Nelle capitali occidentali era chiaro che la guerra sarebbe finita con una divisione della Bosnia corrispondente alle maggioranze presenti (pazienza se a seguito di trasferimenti forzati o di altri crimini). Srebrenica era il principale ostacolo a questa soluzione. Non ci si immaginava a che prezzo sarebbe stato rimosso. O forse sì.
La “protezione” di Srebrenica era affidata a un battaglione olandese di 600 caschi blu: il Dutchbat 3, guidato dal bonario colonnello Thom Karremans. L’attacco finale da parte delle forze del generale serbo-bosniaco Ratko Mladić iniziò il 6 luglio 1995. La mattina del 10 luglio Karremans chiese appoggio aereo alla Nato. Lo ottenne solo il giorno dopo: alle 14,40 dell’11 luglio due missili colpirono due tank serbi già fuori uso. L’impegno della comunità internazionale per la “zona protetta” si esaurì così.
Alle 16.15 dell’11 luglio, di fronte alle telecamere, Mladić proclamò tronfio l’avvenuta conquista di Srebrenica. Poco dopo Karremans fece chiudere i cancelli del compound dell’Onu dove si erano riversate alcune migliaia di civili. Molti di più rimasero fuori e si avventurarono per le montagne, dove furono sterminati. Non andò meglio ai maschi rifugiatisi nel compound: quelli «in età da combattimento» vennero consegnati da Karremans a Mladić. Non mancò un brindisi, sempre a favore di telecamere.
In meno di una settimana migliaia di uomini musulmani vennero passati per le armi. La prima commissione d’inchiesta, guidata dall’ex primo ministro polacco Tadeusz Mazowiecki, fissò inizialmente il numero dei morti a 7800. Negli anni successivi sarebbe emerso che a mancare all’appello erano oltre 10.000 persone.
«Srebrenica è un nome che mette insieme immagini che preferiremmo non vedere mai: donne, bambini e anziani costretti a salire su autobus diretti verso destinazioni ignote; uomini separati dalle loro famiglie, privati dei loro effetti personali; uomini in fuga, uomini fatti prigionieri, uomini che non sarebbero più stati rivisti, uomini (non tutti) ritrovati morti; corpi uno sopra l’altro nelle fosse comuni; cadaveri con gli occhi bendati e mani e piedi legati; spesso, corpi smembrati e non identificati».
Questa citazione è tratta dalla prima sentenza per il genocidio di Srebrenica emessa dal Tribunale internazionale per l’ex Jugoslavia: il 2 agosto 2001 Radislav Krstić, vice di Mladić, è stato condannato a 46 anni, ridotti a 35 in appello.
Per le due sentenze più importanti, nei confronti del capo politico dei serbi di Bosnia, Radovan Karadžić, nonché di Mladić, si è dovuto attendere a lungo: ergastolo definitivo sia per il primo, nel 2019, che per il secondo, nel 2021.
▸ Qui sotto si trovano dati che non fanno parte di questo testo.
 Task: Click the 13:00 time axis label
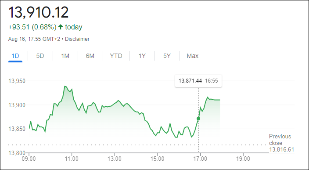point(115,159)
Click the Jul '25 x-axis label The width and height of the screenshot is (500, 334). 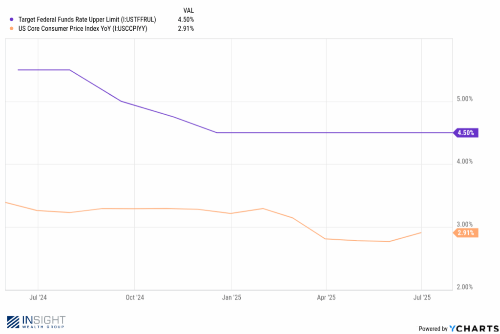tap(422, 297)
Si è dedicato a Srebrenica anche il tribunale che si occupa di stati e non di individui: nel febbraio 2007 la Corte internazionale di giustizia ha riconosciuto che era avvenuto un genocidio a opera delle forze della Republika Srpska e che la Serbia, pur non avendolo materialmente commesso, era venuta meno all’obbligo di prevenirlo.
Il 23 maggio 2024 l’Assemblea generale delle Nazioni Unite ha dichiarato l’11 luglio “Giornata internazionale del ricordo del genocidio di Srebrenica”. Sarebbe stato più giusto definirla «della vergogna nei confronti di chi non volemmo proteggere dal genocidio».